- Passage given:
==*==

Posted at 12:04 p.m., Thursday, August 28, 2003

Last-hour buying surge energizes Wall Street

Hawai'i Stocks
Updated Market Chart

By Amy Baldwin
Associated Press

NEW YORK — Wall Street plodded through another quiet preholiday session today, finishing with moderate gains after a last-hour surge of buying.

Despite two upbeat economic reports, prices fluctuated in a narrow range for most of the session. Analysts attributed the market’s tentativeness to concerns that an improving business climate already has been factored into Wall Street’s higher prices.

"The market is the greatest forecasting tool out there. Stocks have been forecasting these (economic) results," said Gary Kaltbaum, market technician for Investors’ Edge Partner, a money management firm in Orlando, Fla.

Trading was again affected by low volume, the result of many traders and investors being away on vacation.

"This week (before Labor Day) usually is just dismally slow. Trying to make something exciting about this week is tough," said Thomas F. Lydon Jr., president of Global Trends Investments in Newport Beach, Calif.

The day’s biggest winner was the Nasdaq composite index, which closed up 18.05, or 1 percent, at 1,800.18, according to preliminary calculations.

The Dow Jones industrial average advanced 40.42, or 0.4 percent, at 9,374.21. The Standard & Poor’s 500 index rose 6.05, or 0.6 percent, to 1,002.84.

Despite a slow week and erratic trading, today’s gains were the third in a row for the Nasdaq and S&P, something that analysts found encouraging — especially where the Nasdaq is concerned. Analysts said the market could have greater momentum when traders return from vacation.

"The Nasdaq keeps prodding along, and that is one thing that is going to be on the radar screens of most investors. As they come back from a long weekend and get re-engaged with their portfolios, they will realize the Nasdaq is at 16-month highs," Lydon said.

==*==

- Data excerpts:
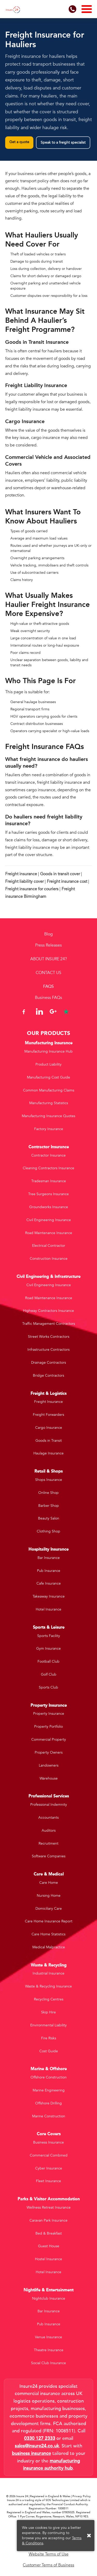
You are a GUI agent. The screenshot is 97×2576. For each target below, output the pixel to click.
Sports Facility (48, 1636)
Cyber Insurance (48, 2168)
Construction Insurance (49, 1258)
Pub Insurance (48, 1571)
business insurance (31, 2453)
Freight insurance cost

==*==

- Given exercise: Reproduce in full, word for word, the Wall Street market report that precedes the rows.

- The response:
Posted at 12:04 p.m., Thursday, August 28, 2003

Last-hour buying surge energizes Wall Street

Hawai'i Stocks
Updated Market Chart

By Amy Baldwin
Associated Press

NEW YORK — Wall Street plodded through another quiet preholiday session today, finishing with moderate gains after a last-hour surge of buying.

Despite two upbeat economic reports, prices fluctuated in a narrow range for most of the session. Analysts attributed the market’s tentativeness to concerns that an improving business climate already has been factored into Wall Street’s higher prices.

"The market is the greatest forecasting tool out there. Stocks have been forecasting these (economic) results," said Gary Kaltbaum, market technician for Investors’ Edge Partner, a money management firm in Orlando, Fla.

Trading was again affected by low volume, the result of many traders and investors being away on vacation.

"This week (before Labor Day) usually is just dismally slow. Trying to make something exciting about this week is tough," said Thomas F. Lydon Jr., president of Global Trends Investments in Newport Beach, Calif.

The day’s biggest winner was the Nasdaq composite index, which closed up 18.05, or 1 percent, at 1,800.18, according to preliminary calculations.

The Dow Jones industrial average advanced 40.42, or 0.4 percent, at 9,374.21. The Standard & Poor’s 500 index rose 6.05, or 0.6 percent, to 1,002.84.

Despite a slow week and erratic trading, today’s gains were the third in a row for the Nasdaq and S&P, something that analysts found encouraging — especially where the Nasdaq is concerned. Analysts said the market could have greater momentum when traders return from vacation.

"The Nasdaq keeps prodding along, and that is one thing that is going to be on the radar screens of most investors. As they come back from a long weekend and get re-engaged with their portfolios, they will realize the Nasdaq is at 16-month highs," Lydon said.